### Exercise aim
Update the material below by changing every "Londres" to "London", keeping everything else the same.

### Dataset content

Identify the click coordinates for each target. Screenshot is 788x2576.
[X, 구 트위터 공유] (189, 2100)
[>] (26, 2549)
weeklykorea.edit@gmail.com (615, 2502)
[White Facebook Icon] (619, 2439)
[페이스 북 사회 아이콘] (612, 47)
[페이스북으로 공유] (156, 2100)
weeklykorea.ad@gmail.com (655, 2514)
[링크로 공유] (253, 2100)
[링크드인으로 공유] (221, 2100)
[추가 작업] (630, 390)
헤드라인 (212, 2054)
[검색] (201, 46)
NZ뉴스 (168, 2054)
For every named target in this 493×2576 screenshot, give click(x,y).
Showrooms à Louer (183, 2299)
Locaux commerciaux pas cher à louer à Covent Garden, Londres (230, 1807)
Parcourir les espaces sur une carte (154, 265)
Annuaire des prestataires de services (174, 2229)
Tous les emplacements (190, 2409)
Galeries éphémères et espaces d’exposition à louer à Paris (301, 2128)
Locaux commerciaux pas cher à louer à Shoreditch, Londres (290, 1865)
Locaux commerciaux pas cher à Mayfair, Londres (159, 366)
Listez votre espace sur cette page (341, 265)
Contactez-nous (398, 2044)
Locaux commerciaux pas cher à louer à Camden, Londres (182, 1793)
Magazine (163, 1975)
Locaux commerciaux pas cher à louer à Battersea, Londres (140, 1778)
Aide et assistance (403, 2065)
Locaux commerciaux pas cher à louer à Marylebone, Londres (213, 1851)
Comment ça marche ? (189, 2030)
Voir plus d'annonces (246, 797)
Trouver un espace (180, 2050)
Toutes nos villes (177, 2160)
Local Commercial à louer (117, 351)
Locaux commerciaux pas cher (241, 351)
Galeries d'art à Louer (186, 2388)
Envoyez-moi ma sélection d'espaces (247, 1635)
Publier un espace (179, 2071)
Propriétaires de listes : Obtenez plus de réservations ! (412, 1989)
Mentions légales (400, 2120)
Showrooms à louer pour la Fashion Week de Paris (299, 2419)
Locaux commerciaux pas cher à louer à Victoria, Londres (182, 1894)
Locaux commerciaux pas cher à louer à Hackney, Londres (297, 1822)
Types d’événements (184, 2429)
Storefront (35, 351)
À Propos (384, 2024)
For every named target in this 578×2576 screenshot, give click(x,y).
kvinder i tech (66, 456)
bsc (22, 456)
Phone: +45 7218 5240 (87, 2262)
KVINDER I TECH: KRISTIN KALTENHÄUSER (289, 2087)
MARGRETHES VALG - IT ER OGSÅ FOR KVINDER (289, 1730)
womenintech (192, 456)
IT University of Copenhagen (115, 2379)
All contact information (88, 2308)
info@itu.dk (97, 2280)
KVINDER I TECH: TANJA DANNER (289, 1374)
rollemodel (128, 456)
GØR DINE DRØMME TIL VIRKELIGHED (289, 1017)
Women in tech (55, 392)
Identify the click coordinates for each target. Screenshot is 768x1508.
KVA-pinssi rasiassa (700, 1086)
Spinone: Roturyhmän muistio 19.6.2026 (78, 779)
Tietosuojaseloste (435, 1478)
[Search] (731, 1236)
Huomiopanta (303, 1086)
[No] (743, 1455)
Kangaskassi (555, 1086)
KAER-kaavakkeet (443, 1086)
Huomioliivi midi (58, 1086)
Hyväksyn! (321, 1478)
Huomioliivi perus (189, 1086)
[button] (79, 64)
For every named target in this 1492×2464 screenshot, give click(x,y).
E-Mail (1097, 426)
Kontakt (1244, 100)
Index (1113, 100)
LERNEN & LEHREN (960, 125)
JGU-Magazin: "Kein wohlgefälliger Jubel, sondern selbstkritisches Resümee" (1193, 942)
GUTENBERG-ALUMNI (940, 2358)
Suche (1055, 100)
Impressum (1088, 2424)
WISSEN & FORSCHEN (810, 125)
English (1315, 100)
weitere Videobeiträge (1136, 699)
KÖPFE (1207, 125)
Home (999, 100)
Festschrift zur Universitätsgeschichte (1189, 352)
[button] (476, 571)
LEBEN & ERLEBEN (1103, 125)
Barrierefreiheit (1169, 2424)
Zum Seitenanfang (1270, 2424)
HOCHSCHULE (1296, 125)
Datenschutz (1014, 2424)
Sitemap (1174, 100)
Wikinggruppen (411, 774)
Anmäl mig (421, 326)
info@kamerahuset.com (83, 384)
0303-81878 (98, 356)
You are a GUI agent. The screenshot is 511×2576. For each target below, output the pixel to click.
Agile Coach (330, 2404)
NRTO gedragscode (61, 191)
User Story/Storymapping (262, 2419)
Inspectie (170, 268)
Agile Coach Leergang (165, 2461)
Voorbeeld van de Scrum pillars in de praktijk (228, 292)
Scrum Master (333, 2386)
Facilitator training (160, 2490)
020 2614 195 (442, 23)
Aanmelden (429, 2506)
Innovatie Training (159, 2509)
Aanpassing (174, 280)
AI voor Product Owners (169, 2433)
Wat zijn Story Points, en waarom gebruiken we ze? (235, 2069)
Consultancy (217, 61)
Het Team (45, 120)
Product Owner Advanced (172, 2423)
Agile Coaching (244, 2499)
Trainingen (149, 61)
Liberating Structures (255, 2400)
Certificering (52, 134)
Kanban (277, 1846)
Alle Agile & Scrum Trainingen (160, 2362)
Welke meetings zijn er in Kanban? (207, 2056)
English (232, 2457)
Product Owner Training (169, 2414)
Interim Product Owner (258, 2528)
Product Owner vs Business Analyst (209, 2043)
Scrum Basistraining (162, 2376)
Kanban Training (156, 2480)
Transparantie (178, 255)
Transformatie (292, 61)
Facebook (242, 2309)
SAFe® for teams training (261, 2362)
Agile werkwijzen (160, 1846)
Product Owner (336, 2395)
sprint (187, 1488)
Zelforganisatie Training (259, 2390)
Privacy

######

### Solution below
Identify the click coordinates for each target. Screenshot is 788x2576.
[X, 구 트위터 공유] (189, 2100)
[>] (26, 2549)
weeklykorea.edit@gmail.com (615, 2502)
[White Facebook Icon] (619, 2439)
[페이스 북 사회 아이콘] (612, 47)
[페이스북으로 공유] (156, 2100)
weeklykorea.ad@gmail.com (655, 2514)
[링크로 공유] (253, 2100)
[링크드인으로 공유] (221, 2100)
[추가 작업] (630, 390)
헤드라인 (212, 2054)
[검색] (201, 46)
NZ뉴스 (168, 2054)
For every named target in this 493×2576 screenshot, give click(x,y).
Showrooms à Louer (183, 2299)
Locaux commerciaux pas cher à louer à Covent Garden, London (230, 1807)
Parcourir les espaces sur une carte (154, 265)
Annuaire des prestataires de services (174, 2229)
Tous les emplacements (190, 2409)
Galeries éphémères et espaces d’exposition à louer à Paris (301, 2128)
Locaux commerciaux pas cher à louer à Shoreditch, London (290, 1865)
Locaux commerciaux pas cher à Mayfair, London (159, 366)
Listez votre espace sur cette page (341, 265)
Contactez-nous (398, 2044)
Locaux commerciaux pas cher à louer à Camden, London (182, 1793)
Magazine (163, 1975)
Locaux commerciaux pas cher à louer à Battersea, London (140, 1778)
Aide et assistance (403, 2065)
Locaux commerciaux pas cher à louer à Marylebone, London (213, 1851)
Comment ça marche ? (189, 2030)
Voir plus d'annonces (246, 797)
Trouver un espace (180, 2050)
Toutes nos villes (177, 2160)
Local Commercial à louer (117, 351)
Locaux commerciaux pas cher (241, 351)
Galeries d'art à Louer (186, 2388)
Envoyez-moi ma sélection d'espaces (247, 1635)
Publier un espace (179, 2071)
Propriétaires de listes : Obtenez plus de réservations ! (412, 1989)
Mentions légales (400, 2120)
Showrooms à louer pour la Fashion Week de Paris (299, 2419)
Locaux commerciaux pas cher à louer à Victoria, London (182, 1894)
Locaux commerciaux pas cher à louer à Hackney, London (297, 1822)
Types d’événements (184, 2429)
Storefront (35, 351)
À Propos (384, 2024)
For every named target in this 578×2576 screenshot, give click(x,y).
kvinder i tech (66, 456)
bsc (22, 456)
Phone: +45 7218 5240 (87, 2262)
KVINDER I TECH: KRISTIN KALTENHÄUSER (289, 2087)
MARGRETHES VALG - IT ER OGSÅ FOR KVINDER (289, 1730)
womenintech (192, 456)
IT University of Copenhagen (115, 2379)
All contact information (88, 2308)
info@itu.dk (97, 2280)
KVINDER I TECH: TANJA DANNER (289, 1374)
rollemodel (128, 456)
GØR DINE DRØMME TIL VIRKELIGHED (289, 1017)
Women in tech (55, 392)
Identify the click coordinates for each target. Screenshot is 768x1508.
KVA-pinssi rasiassa (700, 1086)
Spinone: Roturyhmän muistio 19.6.2026 (78, 779)
Tietosuojaseloste (435, 1478)
[Search] (731, 1236)
Huomiopanta (303, 1086)
[No] (743, 1455)
Kangaskassi (555, 1086)
KAER-kaavakkeet (443, 1086)
Huomioliivi midi (58, 1086)
Hyväksyn! (321, 1478)
Huomioliivi perus (189, 1086)
[button] (79, 64)
For every named target in this 1492×2464 screenshot, give click(x,y).
E-Mail (1097, 426)
Kontakt (1244, 100)
Index (1113, 100)
LERNEN & LEHREN (960, 125)
JGU-Magazin: "Kein wohlgefälliger Jubel, sondern selbstkritisches Resümee" (1193, 942)
GUTENBERG-ALUMNI (940, 2358)
Suche (1055, 100)
Impressum (1088, 2424)
WISSEN & FORSCHEN (810, 125)
English (1315, 100)
weitere Videobeiträge (1136, 699)
KÖPFE (1207, 125)
Home (999, 100)
Festschrift zur Universitätsgeschichte (1189, 352)
[button] (476, 571)
LEBEN & ERLEBEN (1103, 125)
Barrierefreiheit (1169, 2424)
Zum Seitenanfang (1270, 2424)
HOCHSCHULE (1296, 125)
Datenschutz (1014, 2424)
Sitemap (1174, 100)
Wikinggruppen (411, 774)
Anmäl mig (421, 326)
info@kamerahuset.com (83, 384)
0303-81878 (98, 356)
You are a GUI agent. The screenshot is 511×2576. For each target below, output the pixel to click.
Agile Coach (330, 2404)
NRTO gedragscode (61, 191)
User Story/Storymapping (262, 2419)
Inspectie (170, 268)
Agile Coach Leergang (165, 2461)
Voorbeeld van de Scrum pillars in de praktijk (228, 292)
Scrum Master (333, 2386)
Facilitator training (160, 2490)
020 2614 195 (442, 23)
Aanmelden (429, 2506)
Innovatie Training (159, 2509)
Aanpassing (174, 280)
AI voor Product Owners (169, 2433)
Wat zijn Story Points, en waarom gebruiken we ze? (235, 2069)
Consultancy (217, 61)
Het Team (45, 120)
Product Owner Advanced (172, 2423)
Agile Coaching (244, 2499)
Trainingen (149, 61)
Liberating Structures (255, 2400)
Certificering (52, 134)
Kanban (277, 1846)
Alle Agile & Scrum Trainingen (160, 2362)
Welke meetings zijn er in Kanban? (207, 2056)
English (232, 2457)
Product Owner Training (169, 2414)
Interim Product Owner (258, 2528)
Product Owner vs Business Analyst (209, 2043)
Scrum Basistraining (162, 2376)
Kanban Training (156, 2480)
Transparantie (178, 255)
Transformatie (292, 61)
Facebook (242, 2309)
SAFe® for teams training (261, 2362)
Agile werkwijzen (160, 1846)
Product Owner (336, 2395)
sprint (187, 1488)
Zelforganisatie Training (259, 2390)
Privacy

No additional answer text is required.